La sostenibilità ambientale e la resilienza del sistema produttivo passano da azioni concrete sul territorio e da una forte sinergia tra associazioni, istituzioni e mondo della ricerca. Ne è una prova tangibile il progetto "giraRE", promosso da Unci AgroAlimentare con la collaborazione scientifica dell’Università Politecnica delle Marche e il finanziamento del Masaf, nell’ambito del Piano triennale della Pesca e dell’Acquacoltura.

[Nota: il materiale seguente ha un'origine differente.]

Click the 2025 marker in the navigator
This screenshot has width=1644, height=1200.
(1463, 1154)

Dopo il debutto a San Benedetto del Tronto, l'importante iniziativa focalizzata sul rafforzamento della resilienza climatica della pesca del pesce azzurro e della mitilicoltura nel Mediterraneo sbarca in Sicilia. Sabato 20 giugno, alle ore 10:30, la frazione costiera di San Leone ad Agrigento (presso la struttura "Baia di Ulisse") ospiterà un convegno interamente dedicato allo stato attuale e al futuro di questi comparti strategici per l'economia del mare.
L'appuntamento di Agrigento rappresenta un momento di altissimo valore per il mondo della rappresentanza datoriale e sindacale. Ad aprire i lavori saranno infatti i saluti istituzionali del presidente nazionale di Unci AgroAlimentare, Gennaro Scognamiglio, e della direttrice generale Pesca e Acquacoltura del Masaf, Graziella Romito. Particolare rilievo assume la partecipazione del presidente nazionale dell’UNCI, Andrea Amico. La sua presenza ad Agrigento sottolinea la forte verticalizzazione e l'impegno dell'Unione Nazionale Cooperative Italiane sulle grandi sfide della transizione ecologica e della tutela dei settori produttivi tradizionali.

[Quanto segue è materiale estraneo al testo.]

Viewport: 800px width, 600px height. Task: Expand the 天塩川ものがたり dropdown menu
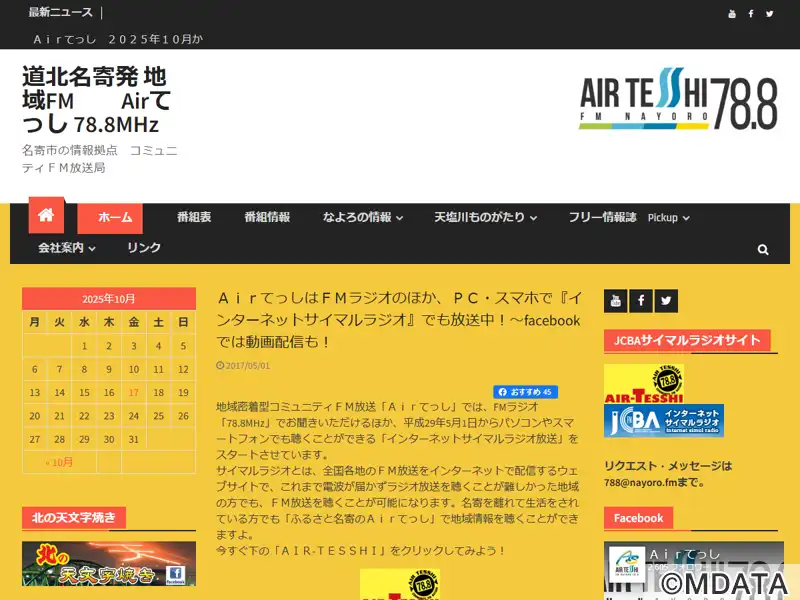485,217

Per FUEB (Ente Bilaterale Fesica - Unci), la guida di Andrea Amico – che presiede anche l'Ente Bilaterale – rappresenta il perfetto punto di congiunzione tra lo sviluppo economico promosso dalle imprese UNCI e la tutela dei lavoratori sul piano della formazione, della sicurezza e del welfare contrattuale. Settori come la pesca e l'agroalimentare sono oggi in prima linea nel subire gli effetti del cambiamento climatico: governare questi processi significa proteggere le imprese ma anche la qualità e la continuità del lavoro, asse portante della bilateralità FUEB.

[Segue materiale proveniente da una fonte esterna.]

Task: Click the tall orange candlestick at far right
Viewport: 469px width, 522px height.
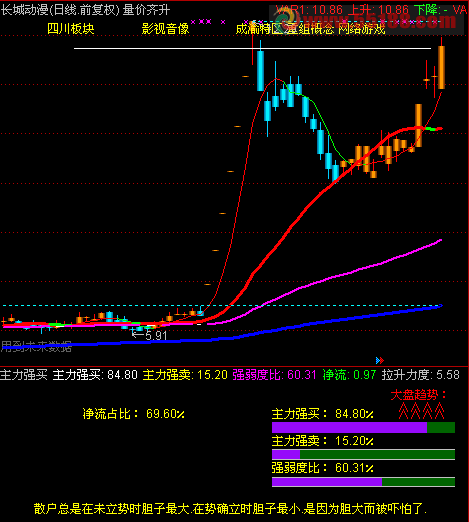Action: (x=441, y=67)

Il focus dell'incontro, moderato dal giornalista Luigi Basile, entrerà nel vivo con interventi scientifici di altissimo profilo, pensati per offrire soluzioni e analisi della biomassa marina in un Mediterraneo che cambia: Domenico Ciorciaro (Dottore di ricerca) interverrà su “La pesca dei piccoli pelagici in tre aree distinte della costa italiana: stato attuale e prospettive future”.
Angelo Buonanno (Ricercatore Cnr – Ias) relazionerà su “Fluttuazione delle biomasse di piccoli pesci pelagici nello Stretto di Sicilia e nel mar Tirreno”, un tema cruciale per la marineria siciliana;
Agnese Riccardi (Ricercatrice dell’Università Politecnica delle Marche) accenderà i riflettori su “Mitilicoltura: prospettive e il caso del presidio Slow Food del Conero”, un esempio di come la sostenibilità possa trasformarsi in valore aggiunto e marchi di qualità per il territorio.
Con la tappa di Agrigento, UNCI ribadisce la propria leadership nella transizione verso un'economia green e blue, confermando come la cooperazione e il dialogo bilaterale siano gli strumenti più efficaci per affrontare le sfide globali del mercato del lavoro e dell'ambiente.